We should notice one last thing before returning to the Eucharist and that is that any change always requires some subject that is changed.  Put another way, in order to speak properly of change we must have something that remains constant throughout the change.  Change may be the transformation from one being to another, but it is never a change from being to non-being back to being.  That would not be change, but annihilation coupled with creation.  For accidental change, the subject is obviously the substance itself.  The leaves of the oak tree change from green to yellow, but the oak tree remains.  Even a substantial change, in which one thing becomes another, has a principle of continuity which we call primary matter.  This principle is a little complicated to briefly explain, but we can view is as the matter that undergoes the change from one type to another when it is taken up by a new form.  Take for example the fact that the matter of the bread is taken up by the body and becomes the matter of the muscle cell.

_Dataset excerpts_:
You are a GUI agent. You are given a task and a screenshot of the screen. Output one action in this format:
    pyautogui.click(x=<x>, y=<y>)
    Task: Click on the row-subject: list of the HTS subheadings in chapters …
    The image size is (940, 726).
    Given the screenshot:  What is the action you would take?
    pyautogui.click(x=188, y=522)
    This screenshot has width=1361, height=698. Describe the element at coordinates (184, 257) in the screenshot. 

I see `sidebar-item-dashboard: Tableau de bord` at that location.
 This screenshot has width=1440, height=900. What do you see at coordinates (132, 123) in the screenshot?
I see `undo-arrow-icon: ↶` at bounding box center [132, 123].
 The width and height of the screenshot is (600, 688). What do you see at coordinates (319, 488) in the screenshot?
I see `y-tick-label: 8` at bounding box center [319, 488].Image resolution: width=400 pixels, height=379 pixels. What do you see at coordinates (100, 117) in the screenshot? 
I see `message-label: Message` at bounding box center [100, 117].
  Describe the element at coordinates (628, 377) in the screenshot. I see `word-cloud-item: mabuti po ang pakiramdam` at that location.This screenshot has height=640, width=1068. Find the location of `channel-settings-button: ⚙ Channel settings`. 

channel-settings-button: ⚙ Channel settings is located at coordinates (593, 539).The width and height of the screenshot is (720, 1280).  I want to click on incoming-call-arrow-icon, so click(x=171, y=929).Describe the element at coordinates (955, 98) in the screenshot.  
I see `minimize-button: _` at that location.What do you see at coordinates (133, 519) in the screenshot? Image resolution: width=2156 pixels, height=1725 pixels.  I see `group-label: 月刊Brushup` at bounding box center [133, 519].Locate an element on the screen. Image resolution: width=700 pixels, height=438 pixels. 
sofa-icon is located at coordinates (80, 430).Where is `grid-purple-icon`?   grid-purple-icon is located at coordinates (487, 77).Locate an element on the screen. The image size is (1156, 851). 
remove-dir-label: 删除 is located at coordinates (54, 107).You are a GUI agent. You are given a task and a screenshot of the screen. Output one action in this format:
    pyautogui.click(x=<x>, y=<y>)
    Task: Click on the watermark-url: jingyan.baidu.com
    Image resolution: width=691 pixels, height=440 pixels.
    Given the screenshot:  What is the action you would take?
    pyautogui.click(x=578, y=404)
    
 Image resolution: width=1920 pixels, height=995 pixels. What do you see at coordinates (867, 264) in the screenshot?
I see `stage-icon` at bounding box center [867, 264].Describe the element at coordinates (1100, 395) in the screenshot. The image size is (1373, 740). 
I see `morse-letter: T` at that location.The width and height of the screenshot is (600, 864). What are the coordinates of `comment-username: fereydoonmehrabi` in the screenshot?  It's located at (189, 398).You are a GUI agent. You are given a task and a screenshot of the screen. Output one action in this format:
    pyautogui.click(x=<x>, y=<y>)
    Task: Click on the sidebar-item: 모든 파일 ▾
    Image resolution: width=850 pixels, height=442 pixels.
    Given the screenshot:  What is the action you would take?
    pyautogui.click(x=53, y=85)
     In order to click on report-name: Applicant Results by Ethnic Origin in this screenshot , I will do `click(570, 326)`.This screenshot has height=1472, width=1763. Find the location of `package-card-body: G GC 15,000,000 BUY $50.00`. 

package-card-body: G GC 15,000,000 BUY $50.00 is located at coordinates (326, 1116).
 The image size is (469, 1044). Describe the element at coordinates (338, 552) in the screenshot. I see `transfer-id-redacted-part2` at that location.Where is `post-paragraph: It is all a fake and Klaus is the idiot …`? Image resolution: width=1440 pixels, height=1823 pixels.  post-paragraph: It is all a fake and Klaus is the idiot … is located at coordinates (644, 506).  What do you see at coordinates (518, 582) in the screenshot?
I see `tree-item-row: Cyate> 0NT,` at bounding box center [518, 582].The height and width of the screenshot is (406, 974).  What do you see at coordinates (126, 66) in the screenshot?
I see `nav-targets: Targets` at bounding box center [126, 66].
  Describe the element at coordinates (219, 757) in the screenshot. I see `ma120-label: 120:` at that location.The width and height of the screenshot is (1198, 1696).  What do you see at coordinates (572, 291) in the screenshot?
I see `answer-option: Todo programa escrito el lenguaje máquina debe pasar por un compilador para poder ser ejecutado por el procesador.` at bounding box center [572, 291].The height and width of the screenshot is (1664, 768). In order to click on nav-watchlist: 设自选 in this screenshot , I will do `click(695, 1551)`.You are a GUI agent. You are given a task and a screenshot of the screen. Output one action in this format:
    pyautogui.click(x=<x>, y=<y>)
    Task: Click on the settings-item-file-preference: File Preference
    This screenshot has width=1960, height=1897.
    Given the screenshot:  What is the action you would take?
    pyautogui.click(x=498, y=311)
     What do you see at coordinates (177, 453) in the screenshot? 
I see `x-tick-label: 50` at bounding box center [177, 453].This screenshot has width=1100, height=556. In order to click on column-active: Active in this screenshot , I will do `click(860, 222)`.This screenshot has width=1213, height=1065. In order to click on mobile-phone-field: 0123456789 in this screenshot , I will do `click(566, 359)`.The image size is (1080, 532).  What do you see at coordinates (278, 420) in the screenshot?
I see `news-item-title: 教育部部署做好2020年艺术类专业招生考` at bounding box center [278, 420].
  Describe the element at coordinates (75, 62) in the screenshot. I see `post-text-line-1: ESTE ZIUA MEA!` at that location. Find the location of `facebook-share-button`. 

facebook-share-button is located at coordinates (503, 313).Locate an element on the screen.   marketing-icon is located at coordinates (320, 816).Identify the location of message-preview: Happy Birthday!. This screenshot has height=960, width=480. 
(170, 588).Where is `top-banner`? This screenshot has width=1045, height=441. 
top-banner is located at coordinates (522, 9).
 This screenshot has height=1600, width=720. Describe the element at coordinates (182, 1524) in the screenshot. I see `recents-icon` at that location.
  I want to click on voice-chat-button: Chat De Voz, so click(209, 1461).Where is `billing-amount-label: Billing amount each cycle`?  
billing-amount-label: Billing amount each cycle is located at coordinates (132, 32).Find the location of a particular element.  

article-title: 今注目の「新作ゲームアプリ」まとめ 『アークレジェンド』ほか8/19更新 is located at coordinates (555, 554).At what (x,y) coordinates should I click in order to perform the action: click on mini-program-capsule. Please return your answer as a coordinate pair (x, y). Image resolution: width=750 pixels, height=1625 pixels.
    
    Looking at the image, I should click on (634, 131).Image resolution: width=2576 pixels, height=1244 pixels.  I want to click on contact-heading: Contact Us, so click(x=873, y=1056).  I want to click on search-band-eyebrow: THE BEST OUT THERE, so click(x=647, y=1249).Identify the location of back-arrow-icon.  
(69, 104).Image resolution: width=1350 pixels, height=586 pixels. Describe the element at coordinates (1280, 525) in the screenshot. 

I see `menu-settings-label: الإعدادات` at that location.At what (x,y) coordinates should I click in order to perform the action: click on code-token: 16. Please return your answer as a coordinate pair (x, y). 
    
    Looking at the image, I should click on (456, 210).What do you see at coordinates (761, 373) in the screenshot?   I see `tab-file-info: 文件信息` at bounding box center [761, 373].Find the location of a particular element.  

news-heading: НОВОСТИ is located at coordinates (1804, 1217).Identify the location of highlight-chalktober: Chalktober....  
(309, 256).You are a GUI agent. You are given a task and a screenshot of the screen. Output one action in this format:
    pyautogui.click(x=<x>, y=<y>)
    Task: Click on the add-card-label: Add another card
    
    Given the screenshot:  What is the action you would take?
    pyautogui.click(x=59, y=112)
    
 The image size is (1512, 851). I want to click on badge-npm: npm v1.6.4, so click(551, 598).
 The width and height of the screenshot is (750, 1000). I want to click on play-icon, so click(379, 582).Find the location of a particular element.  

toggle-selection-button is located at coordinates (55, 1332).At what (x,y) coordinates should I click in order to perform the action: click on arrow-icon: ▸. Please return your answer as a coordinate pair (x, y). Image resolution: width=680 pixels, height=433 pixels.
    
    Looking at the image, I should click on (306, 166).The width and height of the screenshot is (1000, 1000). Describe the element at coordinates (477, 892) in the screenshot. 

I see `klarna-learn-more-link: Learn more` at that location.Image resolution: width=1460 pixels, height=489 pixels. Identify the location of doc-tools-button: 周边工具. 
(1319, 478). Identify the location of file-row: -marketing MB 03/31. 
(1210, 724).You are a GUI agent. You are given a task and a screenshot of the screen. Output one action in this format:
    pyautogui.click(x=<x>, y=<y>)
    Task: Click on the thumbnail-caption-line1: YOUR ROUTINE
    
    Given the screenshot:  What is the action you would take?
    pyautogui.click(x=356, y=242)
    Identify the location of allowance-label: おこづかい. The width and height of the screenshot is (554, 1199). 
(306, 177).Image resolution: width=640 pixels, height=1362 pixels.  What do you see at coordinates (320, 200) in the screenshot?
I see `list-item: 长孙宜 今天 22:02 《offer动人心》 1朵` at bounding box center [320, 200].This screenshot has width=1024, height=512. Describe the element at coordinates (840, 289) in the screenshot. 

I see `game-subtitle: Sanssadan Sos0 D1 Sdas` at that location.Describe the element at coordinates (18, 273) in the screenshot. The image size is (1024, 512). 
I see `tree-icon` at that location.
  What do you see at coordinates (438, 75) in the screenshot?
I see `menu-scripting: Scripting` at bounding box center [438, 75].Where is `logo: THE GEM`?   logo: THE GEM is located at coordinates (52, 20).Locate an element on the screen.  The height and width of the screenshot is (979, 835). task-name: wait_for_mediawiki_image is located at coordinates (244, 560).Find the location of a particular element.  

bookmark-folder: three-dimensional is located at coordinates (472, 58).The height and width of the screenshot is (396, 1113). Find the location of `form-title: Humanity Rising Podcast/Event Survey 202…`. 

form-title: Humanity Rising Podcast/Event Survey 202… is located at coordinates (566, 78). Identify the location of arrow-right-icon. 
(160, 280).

_Task prompt_: Pick up the passage on change and primary matter after its last sentence, and continue it in the same manner.

_Reply to the task_:
The Doctrine Itself

With this foundation in place, we can now set our sights on the altar and ask what this can tell us what happens to the bread and wine.  We are left with three alternatives—an accidental change, a substantial change or no change at all (i.e. a symbol).  We will examine each one in light of all that we have said.

First there is an accidental change.  An accidental chance would mean that the substance of the bread of wine would not change, but only their accidents.  Christ’s Body and Blood would be attached to the bread and wine.  This would mean that they would leave His heavenly abode and come to the altar.  The problem with this view is that He would be limited in His presence to one place at a time.  It would imply an accidental change not just in the bread and wine, but in Christ Himself as He moves from place to place.  Those familiar with Luther’s view will recognize this as consubstantiation and it proves why it is necessarily false.

With the elimination of an accidental change we can turn to a substantial change which would mean that the substances of the bread and wine are transformed into the substance of Christ’s Body and Blood.  This initially has appeal because it does not require any accidental change in Christ Himself and thus allows for the ubiquity of His presence on the many altars simultaneously.  This is possible because unlike a natural substantial change the bread and wine are changed not into some new forms, but already existing ones of Christ’s Body and Blood.  Thus there is no change in Christ’s members but in the bread and wine.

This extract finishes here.